Les guerres et les révolutions qui ont occupé la première partie de notre siècle ont tué, rien qu’en Europe, quelque 40 millions de personnes, hommes, femmes, enfants et militaires, parmi lesquels 6 millions de Juifs brûlés vivants par Hitler, et deux millions de koulaks liquidés par Staline. Ce n’est pas mal. C’est plus que toutes les guerres du monde depuis des siècles entiers, n’avaient pu obtenir comme rendement brut. Et pourtant, la population totale de l’Europe a augmenté. Et la longévité moyenne s’est élevée de plusieurs années.

La bombe atomique a grillé, fondu comme du beurre puis évaporé en quelques secondes plus de 200 000 Japonais qui vaquaient à leurs occupations. Et on en a beaucoup parlé. Mais la pénicilline a sauvé en silence des centaines de milliers de vies.

Jamais les nationalismes n’ont été plus férocement idiots, bornés et intolérants. Mais jamais non plus le désir d’union des peuples n’a été plus général. Certes, la SDN a fait un four, comme on dit au théâtre. Certes, les Nations unies ne valent guère mieux : elles ont commis les mêmes fautes, dès le départ. Mais l’idée d’une vraie fédération, soit mondiale, soit européenne, ne cesse de progresser malgré ces déconvenues et ces détournements d’espoirs.

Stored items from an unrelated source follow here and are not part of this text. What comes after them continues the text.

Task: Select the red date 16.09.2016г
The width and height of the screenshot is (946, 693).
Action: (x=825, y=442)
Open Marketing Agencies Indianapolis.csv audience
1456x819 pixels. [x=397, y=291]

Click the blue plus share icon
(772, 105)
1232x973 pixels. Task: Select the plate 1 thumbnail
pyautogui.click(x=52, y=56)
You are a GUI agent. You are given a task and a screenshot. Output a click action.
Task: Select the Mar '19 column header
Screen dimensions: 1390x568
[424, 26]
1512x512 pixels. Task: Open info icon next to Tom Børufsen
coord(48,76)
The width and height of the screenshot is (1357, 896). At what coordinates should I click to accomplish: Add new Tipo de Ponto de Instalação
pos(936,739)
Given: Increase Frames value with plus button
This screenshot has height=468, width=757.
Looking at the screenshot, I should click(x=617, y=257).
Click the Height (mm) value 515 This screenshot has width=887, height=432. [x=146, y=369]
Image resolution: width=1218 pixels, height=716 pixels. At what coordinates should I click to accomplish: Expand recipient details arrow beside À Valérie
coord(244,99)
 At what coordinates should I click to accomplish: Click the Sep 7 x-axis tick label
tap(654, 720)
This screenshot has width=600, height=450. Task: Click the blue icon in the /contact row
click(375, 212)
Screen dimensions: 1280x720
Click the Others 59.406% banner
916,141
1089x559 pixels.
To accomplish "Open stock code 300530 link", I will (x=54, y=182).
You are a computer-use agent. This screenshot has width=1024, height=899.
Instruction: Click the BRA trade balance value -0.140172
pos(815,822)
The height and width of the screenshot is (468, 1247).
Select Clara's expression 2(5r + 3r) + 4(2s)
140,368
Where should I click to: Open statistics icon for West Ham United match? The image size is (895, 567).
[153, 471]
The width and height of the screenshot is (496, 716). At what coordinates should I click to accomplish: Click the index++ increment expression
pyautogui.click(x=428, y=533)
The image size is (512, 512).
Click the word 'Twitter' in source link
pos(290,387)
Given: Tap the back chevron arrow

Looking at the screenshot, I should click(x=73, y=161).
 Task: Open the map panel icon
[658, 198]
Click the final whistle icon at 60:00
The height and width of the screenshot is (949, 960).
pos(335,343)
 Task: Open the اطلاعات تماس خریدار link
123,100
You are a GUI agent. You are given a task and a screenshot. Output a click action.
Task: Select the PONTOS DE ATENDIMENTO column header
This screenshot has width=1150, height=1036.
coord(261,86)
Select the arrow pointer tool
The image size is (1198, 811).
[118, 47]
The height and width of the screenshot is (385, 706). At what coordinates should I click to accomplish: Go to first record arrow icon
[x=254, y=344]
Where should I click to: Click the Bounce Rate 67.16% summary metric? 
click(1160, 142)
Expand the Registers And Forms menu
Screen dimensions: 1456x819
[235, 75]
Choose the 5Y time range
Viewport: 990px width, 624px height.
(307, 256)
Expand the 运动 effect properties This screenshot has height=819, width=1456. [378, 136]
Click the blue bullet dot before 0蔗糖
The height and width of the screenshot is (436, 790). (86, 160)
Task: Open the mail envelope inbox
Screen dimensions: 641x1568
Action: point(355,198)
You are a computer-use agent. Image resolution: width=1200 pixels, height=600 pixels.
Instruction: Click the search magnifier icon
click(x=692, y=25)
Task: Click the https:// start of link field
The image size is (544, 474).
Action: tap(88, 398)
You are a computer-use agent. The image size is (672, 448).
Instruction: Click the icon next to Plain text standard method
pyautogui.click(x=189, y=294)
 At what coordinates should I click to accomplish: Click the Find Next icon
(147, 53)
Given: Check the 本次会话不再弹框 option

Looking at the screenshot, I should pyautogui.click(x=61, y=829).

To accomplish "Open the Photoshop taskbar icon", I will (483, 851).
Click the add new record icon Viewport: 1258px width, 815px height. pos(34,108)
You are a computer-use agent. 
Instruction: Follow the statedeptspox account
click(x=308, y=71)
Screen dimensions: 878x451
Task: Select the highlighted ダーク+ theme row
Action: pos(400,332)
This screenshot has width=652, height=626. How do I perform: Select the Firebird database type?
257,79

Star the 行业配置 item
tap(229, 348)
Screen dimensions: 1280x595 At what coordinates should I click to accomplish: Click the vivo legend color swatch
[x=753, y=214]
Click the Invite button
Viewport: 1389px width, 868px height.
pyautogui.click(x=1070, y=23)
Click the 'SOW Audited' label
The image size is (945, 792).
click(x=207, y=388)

Un dernier exemple : celui de la liberté de circuler. En 1905, on pouvait lire dans l’Annuaire de la Compagnie des wagons-lits et des grands express européens, au chapitre des passeports, les phrases suivantes : « Le passeport n’est exigé que pour l’entrée en Russie. Pour tous les autres pays, la carte de visite suffit. » Aujourd’hui … je n’insiste pas. Nous avons progressé de 50 ans vers la paralysie finale des échanges, et cela pour des raisons que les bureaucrates sont les seuls au monde à connaître, et qu’ils se gardent bien de nous révéler, si toutefois elles existent. Cependant, les moyens de transport ont progressé en sens inverse. Un avion de tourisme vient de couvrir en 7 heures la distance de New York à Londres. Nos capitales sont à 2 ou 3 heures les unes des autres. Il en résulte que, pratiquement, l’Europe est aujourd’hui plus petite que notre Suisse il y a cent ans.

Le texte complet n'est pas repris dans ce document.